[RECORDS — start]

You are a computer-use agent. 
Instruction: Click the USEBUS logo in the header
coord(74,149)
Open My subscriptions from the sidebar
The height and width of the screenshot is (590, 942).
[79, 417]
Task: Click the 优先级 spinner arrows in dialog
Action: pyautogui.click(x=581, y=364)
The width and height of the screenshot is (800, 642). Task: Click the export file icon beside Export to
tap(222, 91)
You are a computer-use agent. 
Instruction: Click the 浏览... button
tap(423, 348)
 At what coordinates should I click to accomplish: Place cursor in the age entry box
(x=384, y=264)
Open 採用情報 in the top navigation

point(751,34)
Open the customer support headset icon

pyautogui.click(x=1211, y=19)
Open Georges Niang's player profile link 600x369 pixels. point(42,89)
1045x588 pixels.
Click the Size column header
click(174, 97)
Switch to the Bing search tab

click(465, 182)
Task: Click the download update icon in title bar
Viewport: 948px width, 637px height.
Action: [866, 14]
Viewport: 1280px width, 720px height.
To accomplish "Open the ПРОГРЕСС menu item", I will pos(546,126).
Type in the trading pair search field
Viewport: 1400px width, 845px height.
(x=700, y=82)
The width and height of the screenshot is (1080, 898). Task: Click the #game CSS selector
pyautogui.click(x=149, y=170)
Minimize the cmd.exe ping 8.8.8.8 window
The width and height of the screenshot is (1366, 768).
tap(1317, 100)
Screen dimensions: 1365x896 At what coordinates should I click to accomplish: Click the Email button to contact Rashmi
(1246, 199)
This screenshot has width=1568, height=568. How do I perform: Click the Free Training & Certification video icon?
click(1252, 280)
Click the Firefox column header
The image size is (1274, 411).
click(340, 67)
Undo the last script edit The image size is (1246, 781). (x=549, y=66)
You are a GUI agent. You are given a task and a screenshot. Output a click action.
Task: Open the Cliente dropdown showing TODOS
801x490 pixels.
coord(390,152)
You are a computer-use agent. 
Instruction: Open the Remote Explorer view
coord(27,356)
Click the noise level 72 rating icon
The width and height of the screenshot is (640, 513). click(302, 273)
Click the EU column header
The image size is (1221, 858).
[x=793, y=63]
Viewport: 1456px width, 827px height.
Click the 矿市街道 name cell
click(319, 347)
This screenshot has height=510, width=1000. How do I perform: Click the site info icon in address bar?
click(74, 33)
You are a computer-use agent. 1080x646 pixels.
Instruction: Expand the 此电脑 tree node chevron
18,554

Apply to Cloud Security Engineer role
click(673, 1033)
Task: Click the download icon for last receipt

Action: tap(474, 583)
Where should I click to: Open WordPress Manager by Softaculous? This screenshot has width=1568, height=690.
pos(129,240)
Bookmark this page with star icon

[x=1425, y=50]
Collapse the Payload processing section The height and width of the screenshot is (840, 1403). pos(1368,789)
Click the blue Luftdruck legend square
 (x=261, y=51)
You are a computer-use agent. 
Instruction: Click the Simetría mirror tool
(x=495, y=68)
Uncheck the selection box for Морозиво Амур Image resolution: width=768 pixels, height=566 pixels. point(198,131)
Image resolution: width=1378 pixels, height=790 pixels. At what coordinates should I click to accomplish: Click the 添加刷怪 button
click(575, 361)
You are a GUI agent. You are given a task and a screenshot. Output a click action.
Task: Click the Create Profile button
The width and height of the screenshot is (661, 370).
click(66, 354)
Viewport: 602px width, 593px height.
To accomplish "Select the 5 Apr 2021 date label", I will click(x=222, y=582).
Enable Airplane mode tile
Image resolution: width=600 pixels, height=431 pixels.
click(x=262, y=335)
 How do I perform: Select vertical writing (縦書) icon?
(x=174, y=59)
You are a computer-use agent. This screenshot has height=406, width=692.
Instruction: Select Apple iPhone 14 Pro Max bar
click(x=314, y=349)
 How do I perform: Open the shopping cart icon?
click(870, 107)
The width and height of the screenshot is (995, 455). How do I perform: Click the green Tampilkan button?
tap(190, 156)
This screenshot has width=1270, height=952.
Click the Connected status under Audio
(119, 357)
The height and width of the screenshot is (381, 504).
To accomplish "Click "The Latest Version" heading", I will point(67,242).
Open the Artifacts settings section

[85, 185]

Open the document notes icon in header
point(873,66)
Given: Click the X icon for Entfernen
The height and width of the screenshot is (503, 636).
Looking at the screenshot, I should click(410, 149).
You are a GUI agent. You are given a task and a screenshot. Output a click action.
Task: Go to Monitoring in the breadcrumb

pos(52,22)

[RECORDS — finish]

ACTIVITY:
The whole listing above needs to be written out again exactly.

SOLVED PROBLEM:
You are a computer-use agent. 
Instruction: Click the USEBUS logo in the header
coord(74,149)
Open My subscriptions from the sidebar
The height and width of the screenshot is (590, 942).
[79, 417]
Task: Click the 优先级 spinner arrows in dialog
Action: pyautogui.click(x=581, y=364)
The width and height of the screenshot is (800, 642). Task: Click the export file icon beside Export to
tap(222, 91)
You are a computer-use agent. 
Instruction: Click the 浏览... button
tap(423, 348)
 At what coordinates should I click to accomplish: Place cursor in the age entry box
(x=384, y=264)
Open 採用情報 in the top navigation

point(751,34)
Open the customer support headset icon

pyautogui.click(x=1211, y=19)
Open Georges Niang's player profile link 600x369 pixels. point(42,89)
1045x588 pixels.
Click the Size column header
click(174, 97)
Switch to the Bing search tab

click(465, 182)
Task: Click the download update icon in title bar
Viewport: 948px width, 637px height.
Action: [866, 14]
Viewport: 1280px width, 720px height.
To accomplish "Open the ПРОГРЕСС menu item", I will pos(546,126).
Type in the trading pair search field
Viewport: 1400px width, 845px height.
(x=700, y=82)
The width and height of the screenshot is (1080, 898). Task: Click the #game CSS selector
pyautogui.click(x=149, y=170)
Minimize the cmd.exe ping 8.8.8.8 window
The width and height of the screenshot is (1366, 768).
tap(1317, 100)
Screen dimensions: 1365x896 At what coordinates should I click to accomplish: Click the Email button to contact Rashmi
(1246, 199)
This screenshot has width=1568, height=568. How do I perform: Click the Free Training & Certification video icon?
click(1252, 280)
Click the Firefox column header
The image size is (1274, 411).
click(340, 67)
Undo the last script edit The image size is (1246, 781). (x=549, y=66)
You are a GUI agent. You are given a task and a screenshot. Output a click action.
Task: Open the Cliente dropdown showing TODOS
801x490 pixels.
coord(390,152)
You are a computer-use agent. 
Instruction: Open the Remote Explorer view
coord(27,356)
Click the noise level 72 rating icon
The width and height of the screenshot is (640, 513). click(302, 273)
Click the EU column header
The image size is (1221, 858).
[x=793, y=63]
Viewport: 1456px width, 827px height.
Click the 矿市街道 name cell
click(319, 347)
This screenshot has height=510, width=1000. How do I perform: Click the site info icon in address bar?
click(74, 33)
You are a computer-use agent. 1080x646 pixels.
Instruction: Expand the 此电脑 tree node chevron
18,554

Apply to Cloud Security Engineer role
click(673, 1033)
Task: Click the download icon for last receipt

Action: tap(474, 583)
Where should I click to: Open WordPress Manager by Softaculous? This screenshot has width=1568, height=690.
pos(129,240)
Bookmark this page with star icon

[x=1425, y=50]
Collapse the Payload processing section The height and width of the screenshot is (840, 1403). pos(1368,789)
Click the blue Luftdruck legend square
 (x=261, y=51)
You are a computer-use agent. 
Instruction: Click the Simetría mirror tool
(x=495, y=68)
Uncheck the selection box for Морозиво Амур Image resolution: width=768 pixels, height=566 pixels. point(198,131)
Image resolution: width=1378 pixels, height=790 pixels. At what coordinates should I click to accomplish: Click the 添加刷怪 button
click(575, 361)
You are a GUI agent. You are given a task and a screenshot. Output a click action.
Task: Click the Create Profile button
The width and height of the screenshot is (661, 370).
click(66, 354)
Viewport: 602px width, 593px height.
To accomplish "Select the 5 Apr 2021 date label", I will click(x=222, y=582).
Enable Airplane mode tile
Image resolution: width=600 pixels, height=431 pixels.
click(x=262, y=335)
 How do I perform: Select vertical writing (縦書) icon?
(x=174, y=59)
You are a computer-use agent. This screenshot has height=406, width=692.
Instruction: Select Apple iPhone 14 Pro Max bar
click(x=314, y=349)
 How do I perform: Open the shopping cart icon?
click(870, 107)
The width and height of the screenshot is (995, 455). How do I perform: Click the green Tampilkan button?
tap(190, 156)
This screenshot has width=1270, height=952.
Click the Connected status under Audio
(119, 357)
The height and width of the screenshot is (381, 504).
To accomplish "Click "The Latest Version" heading", I will point(67,242).
Open the Artifacts settings section

[85, 185]

Open the document notes icon in header
point(873,66)
Given: Click the X icon for Entfernen
The height and width of the screenshot is (503, 636).
Looking at the screenshot, I should click(410, 149).
You are a GUI agent. You are given a task and a screenshot. Output a click action.
Task: Go to Monitoring in the breadcrumb

pos(52,22)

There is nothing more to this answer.